__Task description__: Every line from the one with "Where should I click to: Open" through the end of the entries below should be written out exactly; the pictures should not.

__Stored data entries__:
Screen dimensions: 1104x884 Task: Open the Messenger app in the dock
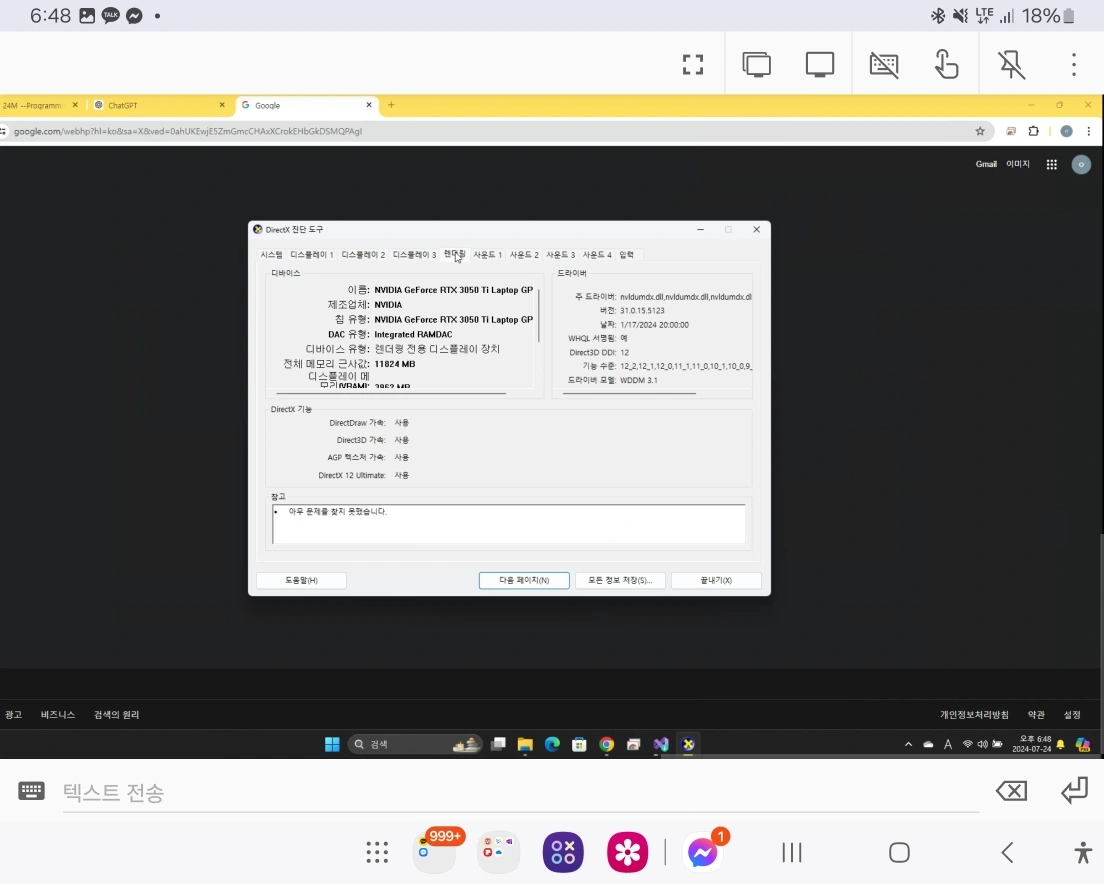(x=703, y=852)
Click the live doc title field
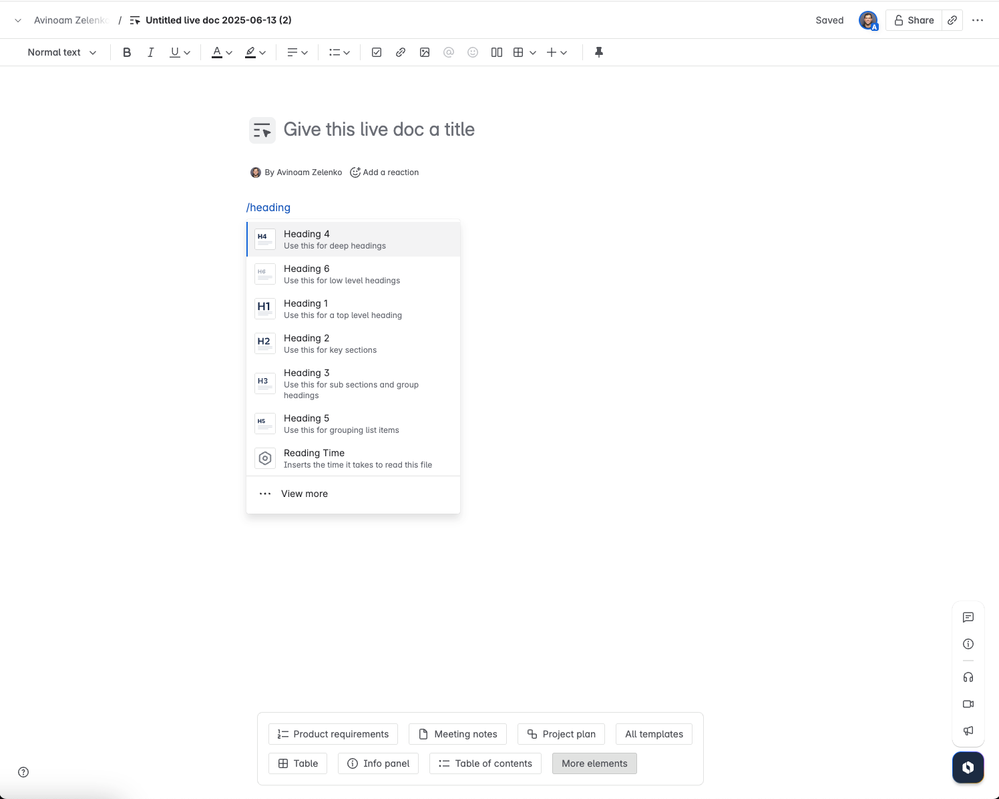 380,129
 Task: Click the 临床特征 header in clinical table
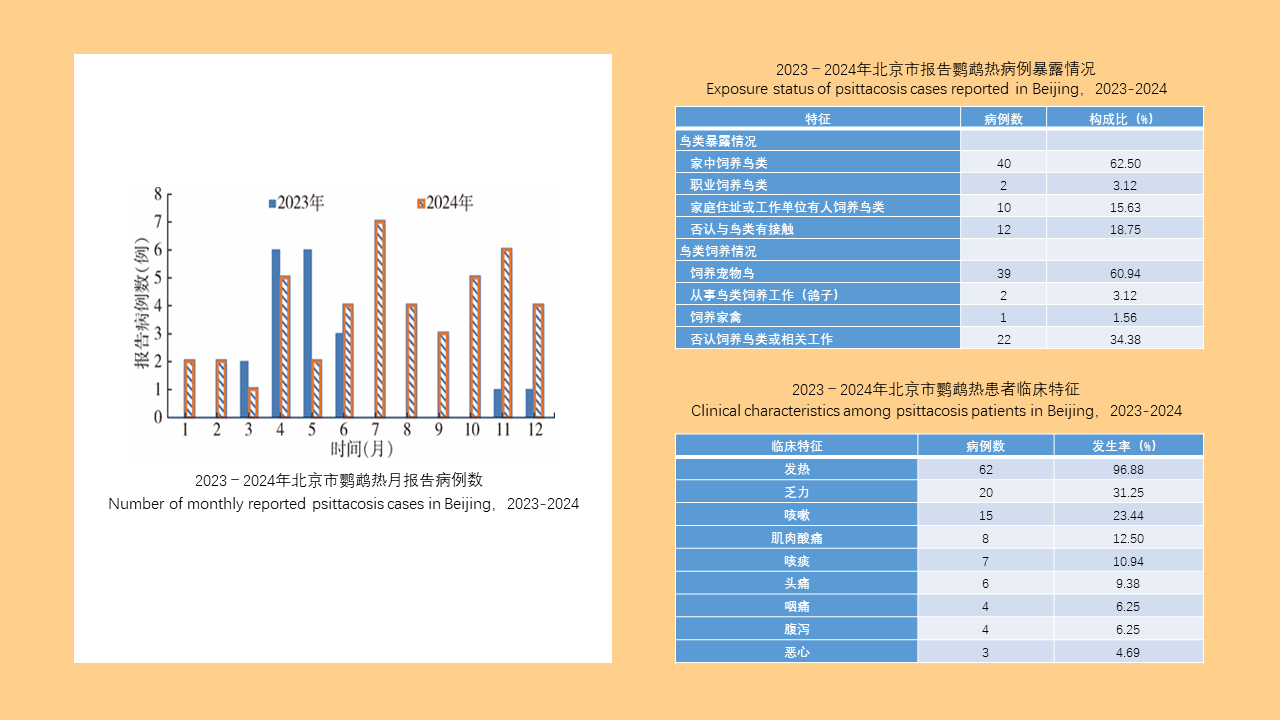tap(796, 445)
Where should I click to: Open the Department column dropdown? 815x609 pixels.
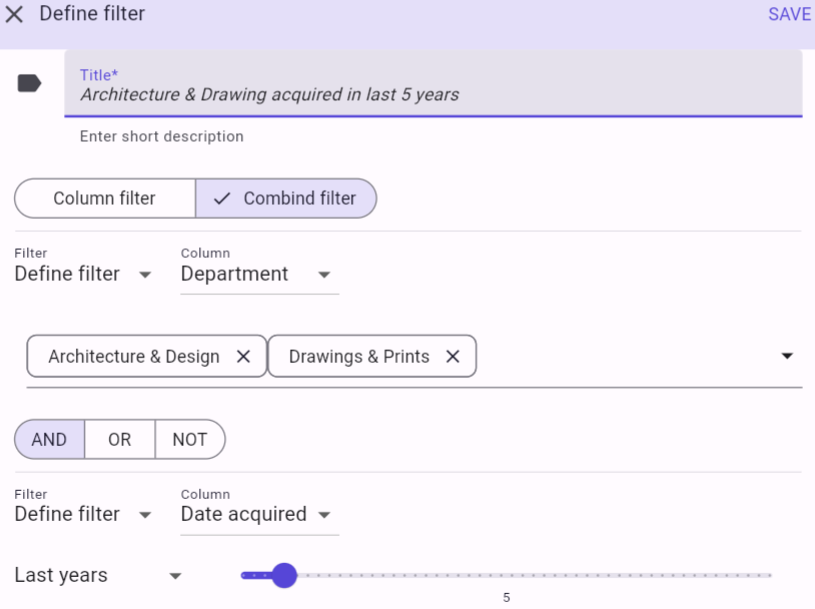tap(258, 274)
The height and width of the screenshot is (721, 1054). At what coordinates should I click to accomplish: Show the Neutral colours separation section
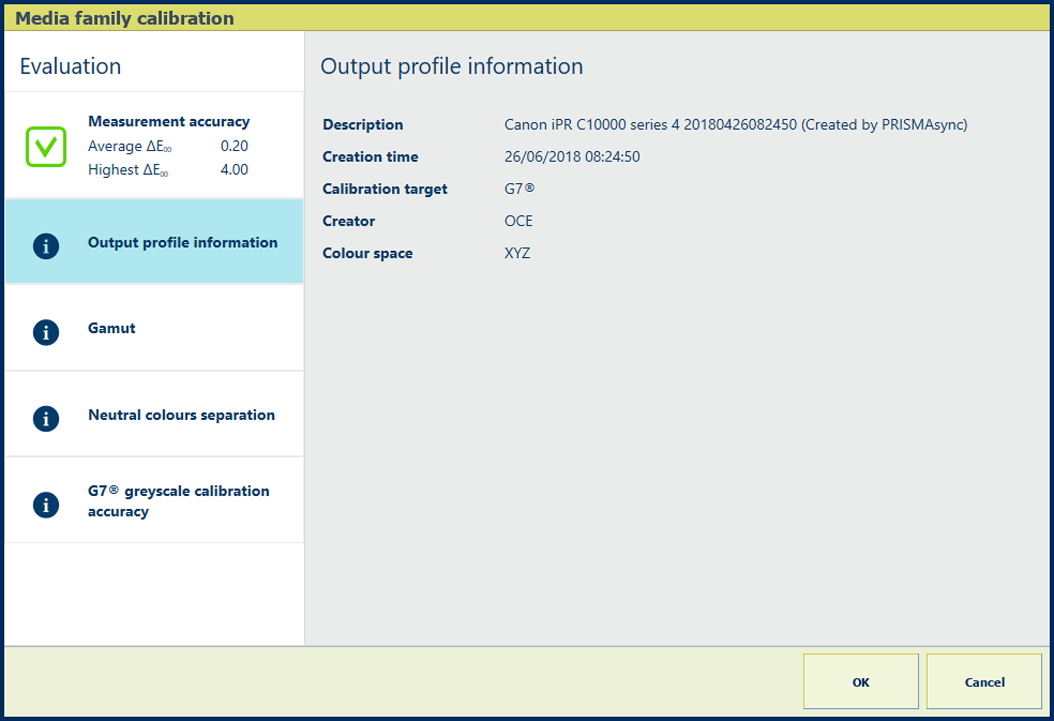tap(181, 415)
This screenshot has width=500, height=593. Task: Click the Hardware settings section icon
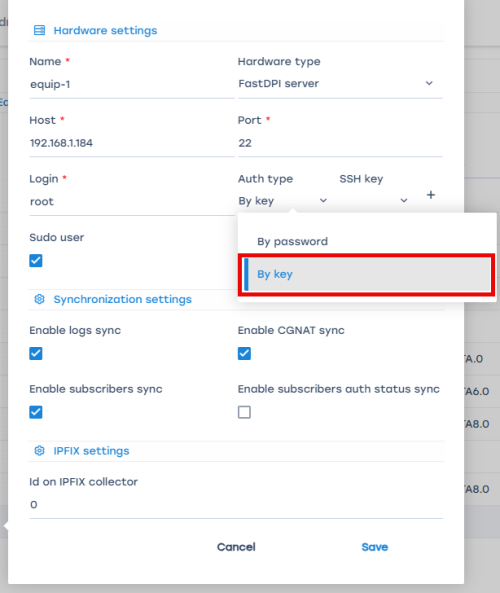point(39,30)
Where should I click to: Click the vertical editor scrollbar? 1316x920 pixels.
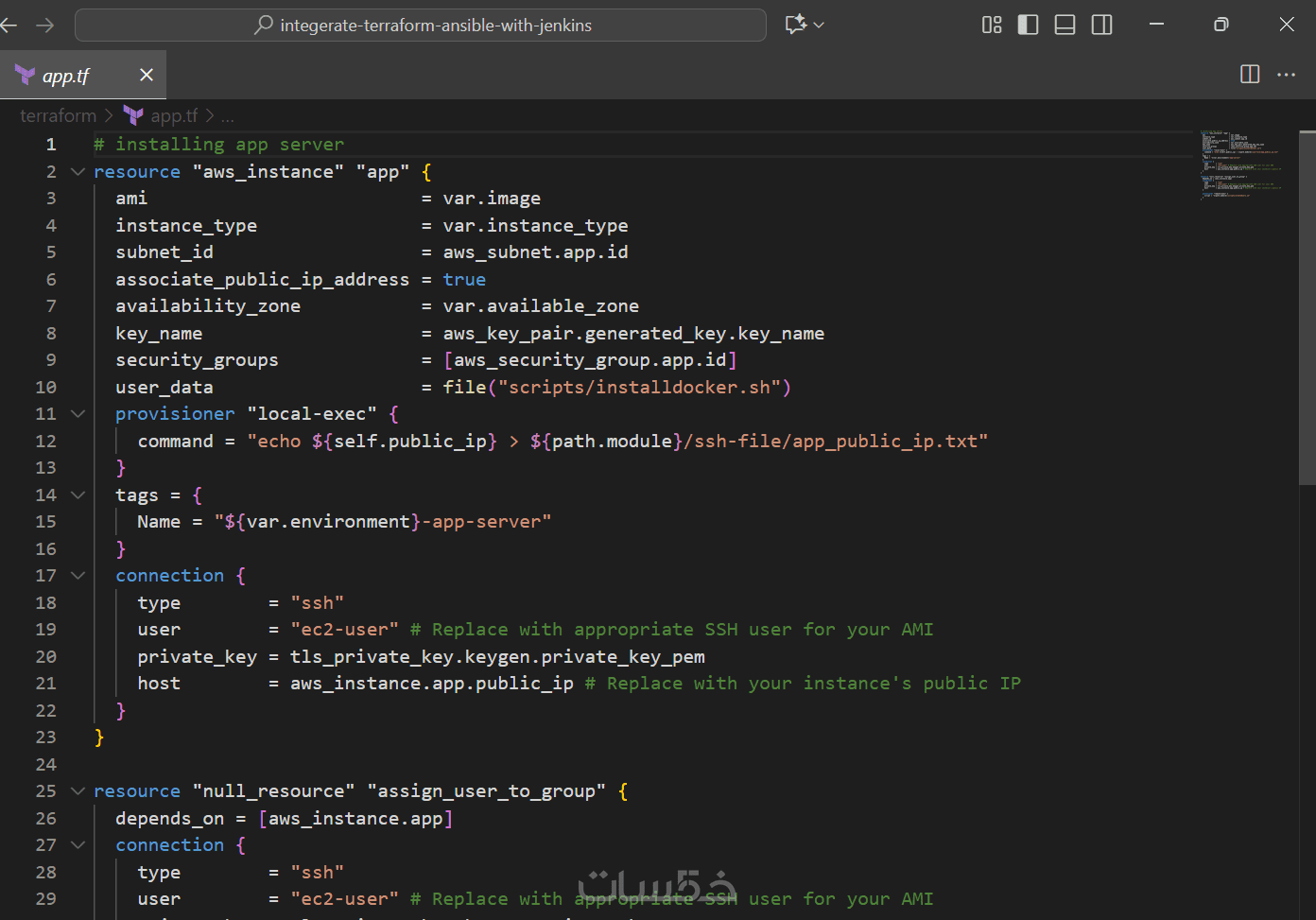coord(1307,307)
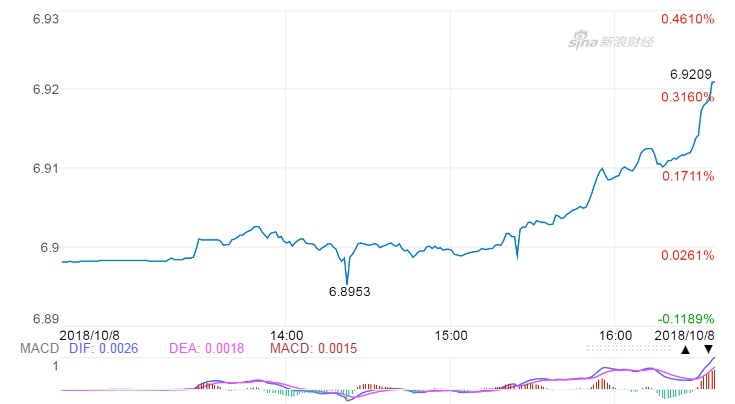Click the red MACD 0.0015 readout

pyautogui.click(x=313, y=348)
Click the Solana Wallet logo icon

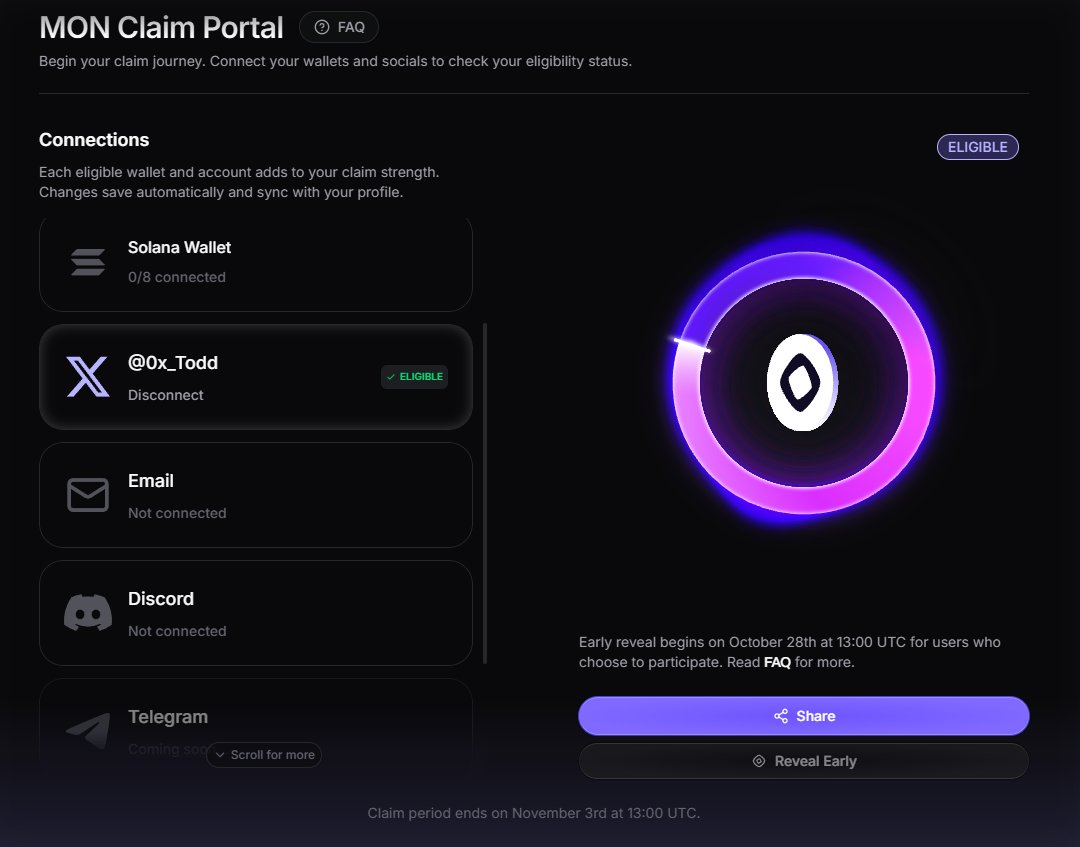tap(88, 262)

__Solution below__:
Where should I click to: Open the Department column dropdown? 815x609 pixels.
tap(258, 274)
The height and width of the screenshot is (721, 1054). At what coordinates should I click to accomplish: Show the Neutral colours separation section
tap(181, 415)
This screenshot has width=500, height=593. Task: Click the Hardware settings section icon
point(39,30)
Where should I click to: Click the vertical editor scrollbar? 1316x920 pixels.
coord(1307,307)
Click the red MACD 0.0015 readout

pyautogui.click(x=313, y=348)
Click the Solana Wallet logo icon

tap(88, 262)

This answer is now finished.